Most firms have no clue about ‘Agile’.
There is the theatre.
Why does this theatrical approach persist?
Often because organisational leaders demand “Agile transformation” without understanding what that truly entails.
The visible artefacts — ceremonies, boards, revised titles — provide easy evidence of change. The challenging aspects — decentralised decision-making, comfort with uncertainty, true team empowerment — require deeper cultural shifts that many leaders hesitate to embrace. As Deloitte consultants observed with striking clarity: “staging ‘agile theatre’ is simple, making it work is hard” (Celi et al., 2021).
The consequences appear in team morale and effectiveness. “Zombie Scrum” emerges when teams mechanically perform rituals without connecting to Agile’s purpose. No genuine customer feedback shapes priorities. Product Owners function as requirement scribes rather than value maximisers.
Without true empowerment and leadership support, enthusiasm dies while the ceremonies shamble on — a perfect metaphor for initiative without essence.
When organisations recognise the need to coordinate multiple Agile teams, many turn to scaling frameworks — especially the Scaled Agile Framework (SAFe), used by 37% of Agile organisations (The Stack, 2022).
SAFe introduces layers of coordination (Team, Program, Large Solution, Portfolio) that can quickly recreate traditional hierarchies under new names. As one practitioner quoted in The Stack observed, SAFe is frequently “imposed top-down, in a hierarchical way — something which goes against the precepts of Agile” (The Stack, 2022). Teams find themselves spending more time managing the framework than delivering value to customers.
The framework appeals precisely because it offers the comfort of structure to organisations uncomfortable with Agile’s inherent ambiguity.
Leaders seek the supposed benefits of Agile without surrendering control. The result becomes “Waterfall with new labels” — departments renamed as “value streams,” project phases rebranded as “program increments,” yet still fundamentally driven by predetermined plans rather than emergent customer needs.
Agile development produces potentially shippable code every sprint. But what happens when operations remains rooted in traditional, risk-averse deployment approaches?
Forrester identified this pattern clearly: development teams may adopt Scrum while “release management and operations stick to traditional methods,” completing the “Fall” portion of “Water-Scrum-Fall” (Forrester Research, 2011). This disconnect creates growing frustration as development velocity increases without corresponding improvements in delivery speed.
This DevOps gap manifests through manual processes, organisational silos, and broken feedback loops. Without automated testing and deployment pipelines, operations becomes a bottleneck that no amount of development agility can overcome. When Development and Operations operate as separate departments with conflicting incentives — one rewarded for feature delivery, the other for system stability — collaboration breaks down at the precise interface where it matters most.

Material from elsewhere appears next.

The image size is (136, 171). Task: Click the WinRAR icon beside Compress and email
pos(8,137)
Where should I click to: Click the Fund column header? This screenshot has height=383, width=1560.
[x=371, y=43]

Teams cannot truly inspect and adapt based on outcomes when those outcomes remain theoretical rather than observed. Research confirms the significance of this integration: organisations implementing both Agile and DevOps were twice as likely to achieve desired outcomes than those implementing Agile alone (Accelerate: State of DevOps Report, 2019).
How organisations measure Agile success often undermines the very benefits they seek.
When management treats velocity as a performance indicator, teams respond predictably by gaming the system. They inflate estimates or prioritise easy stories over valuable ones. As one Agile coach warned, “When Velocity is used for anything other than capacity planning, velocity becomes the most dangerous agile metric” (Balegar, n.d.).
Even more fundamentally, organisations fixate on output metrics (features completed, story points delivered) rather than outcome metrics (customer satisfaction, business results). Scrum.org observed this pattern in struggling organisations that “focus on velocity, story points, outputs delivery instead of delivering a potentially releasable increment and customer satisfaction” (Firlit, 2020).
Teams abandon technical excellence and innovation — both temporarily “inefficient” in pure velocity terms — to chase arbitrary numeric targets. Management sees rising velocity and concludes Agile is working, even as technical debt accumulates and customer value stagnates. The organisation optimises what it can measure rather than what actually matters.
In sum, Agile has lost its intent and meaning. Most firms are lost in the Agile forest, without a clue or a path.